# [Exercise brief]
From the forum thread below, quote the passage starting with "## Immortal King" and going on through "to lynch tdb?".

But this is temporary, I want to see if he has something to defend with.


----------



## Immortal King (Jul 26, 2011)

Sorry,too busy studying lately guys only had time to skim through the whole thing.

*[vote lynch thedyingbreed]*


----------



## BVB (Jul 26, 2011)

so why exactly are we trying to lynch tdb?


----------



## Burke (Jul 26, 2011)

I made a post laying out my logic


----------



## BVB (Jul 26, 2011)

So you are the only one who's sus and the others join the bandwagon? 

I'm fine with that. :ho

*[Vote Lynch ThDyingBreed]*


----------



## Nois (Jul 26, 2011)

Hey guys, sorry for not being active this phase. Needed to do some overtime yesterday


----------



## Burke (Jul 26, 2011)

Who are you saying sorry to hmm? YOUR MAFIA BUDDIES??


----------



## Nois (Jul 26, 2011)

N??ps said:


> Who are you saying sorry to hmm? YOUR MAFIA BUDDIES??



No, I'm just polite


----------



## Burke (Jul 26, 2011)

<- guilty face


----------



## Legend (Jul 26, 2011)

Can Jack please investigate someone


----------



## Sito (Jul 26, 2011)

# [Extracted information]
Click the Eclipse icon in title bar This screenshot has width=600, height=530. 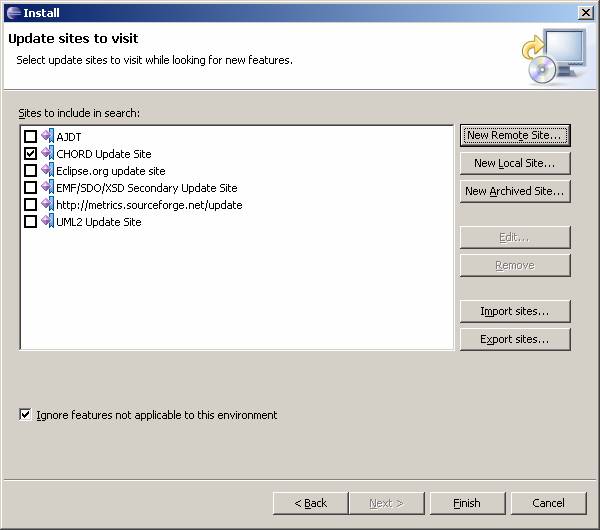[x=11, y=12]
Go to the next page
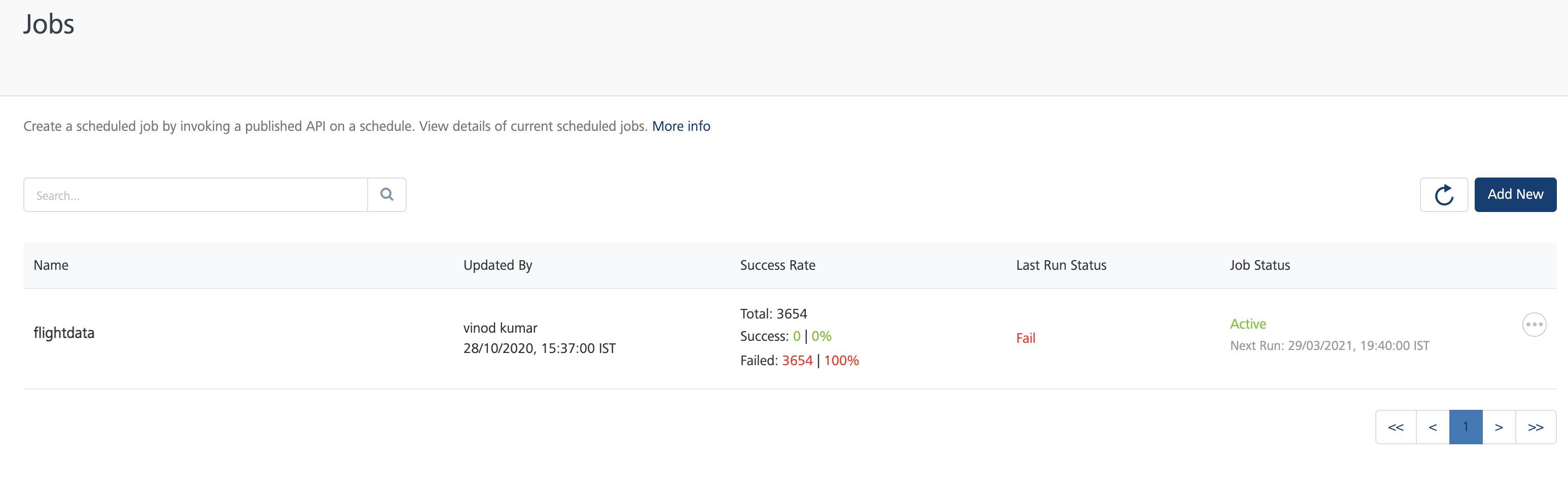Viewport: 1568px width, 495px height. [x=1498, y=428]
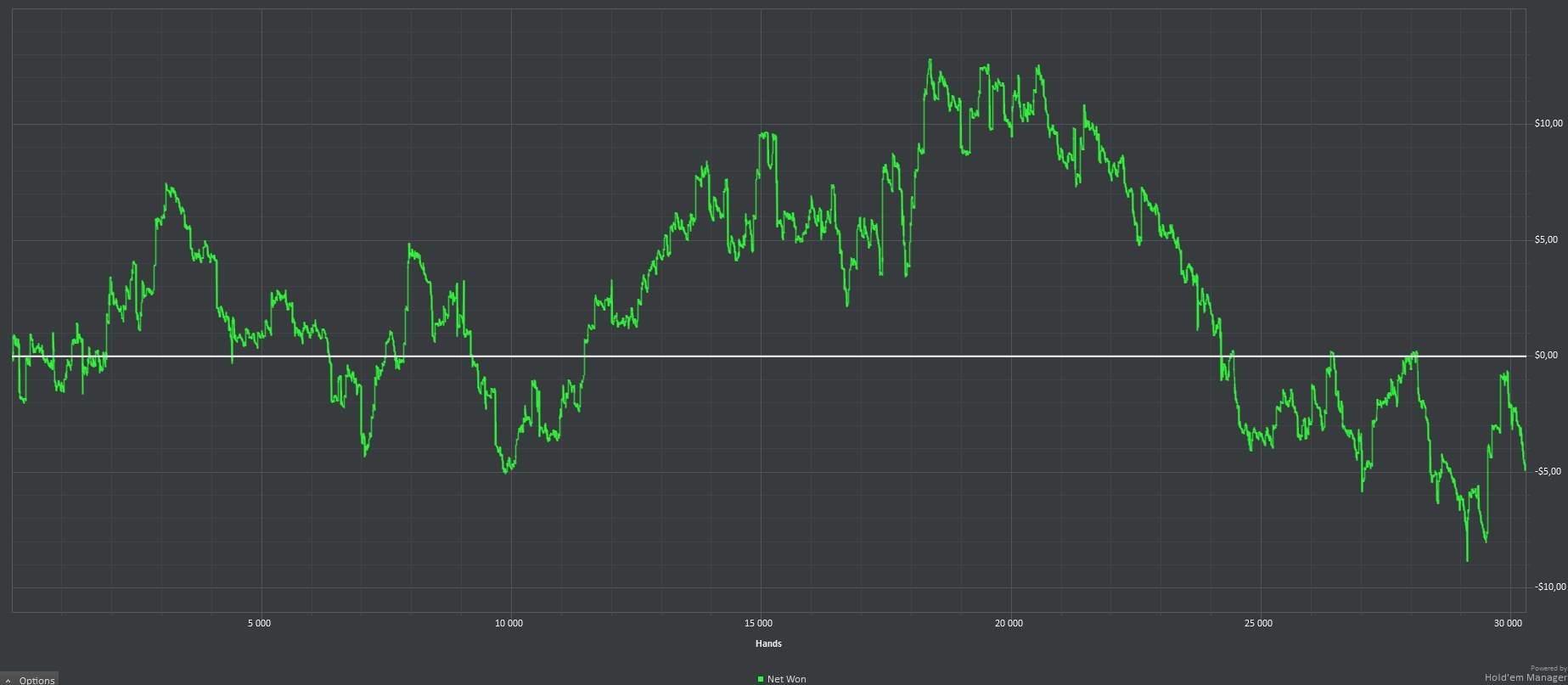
...
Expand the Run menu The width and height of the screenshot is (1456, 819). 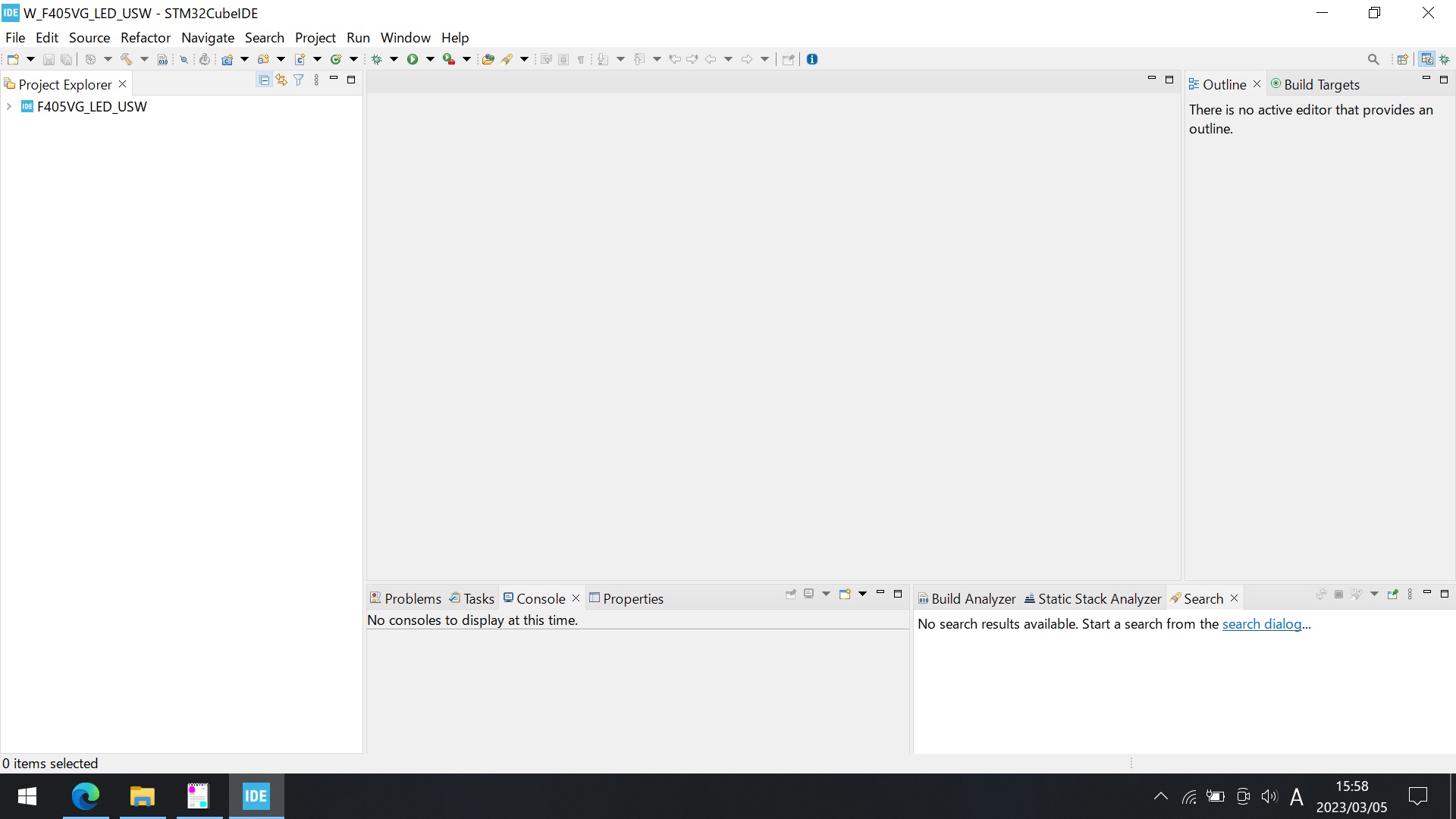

# [Reply to the task]
## Immortal King (Jul 26, 2011)

Sorry,too busy studying lately guys only had time to skim through the whole thing.

*[vote lynch thedyingbreed]*


----------



## BVB (Jul 26, 2011)

so why exactly are we trying to lynch tdb?